Threats are similar to those affecting other newts and include mainly destruction and pollution of aquatic habitats. Beavers, previously widespread in Europe, were probably important in maintaining breeding sites. Introduction of fish, especially salmonids such as trout, and potentially crayfish is a significant threat that can eradicate populations from a breeding site. In the Montenegrin karst region, populations have declined as ponds created for cattle and human use were abandoned over the last decades. Lack of adequate, undisturbed land habitat (see section Habitats above) and dispersal corridors around and between breeding sites, is another problem.

==Effects as introduced species==

Introduced alpine newts may pose a threat to native amphibians if they carry disease.
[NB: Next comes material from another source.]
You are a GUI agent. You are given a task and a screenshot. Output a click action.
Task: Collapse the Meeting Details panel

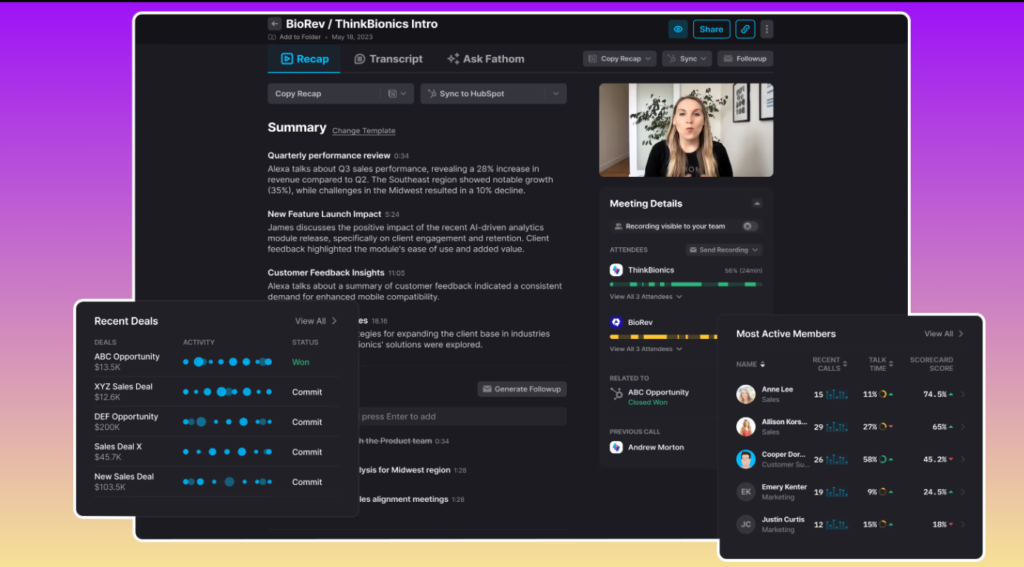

A particular concern is chytridiomycosis, which was found in at least one introduced population in the United Kingdom. They can also carry ranavirus, as documented in an introduced population in the Catalonian Pre-Pyrenees (Spain). In New Zealand, the risk of spreading chytridiomycosis to endemic frogs has led to the introduced subspecies I. a. apuana being declared an "unwanted organism", and eradication being recommended. It has proven challenging to detect and remove the newts, but over 2000 individuals have been eradicated until 2015.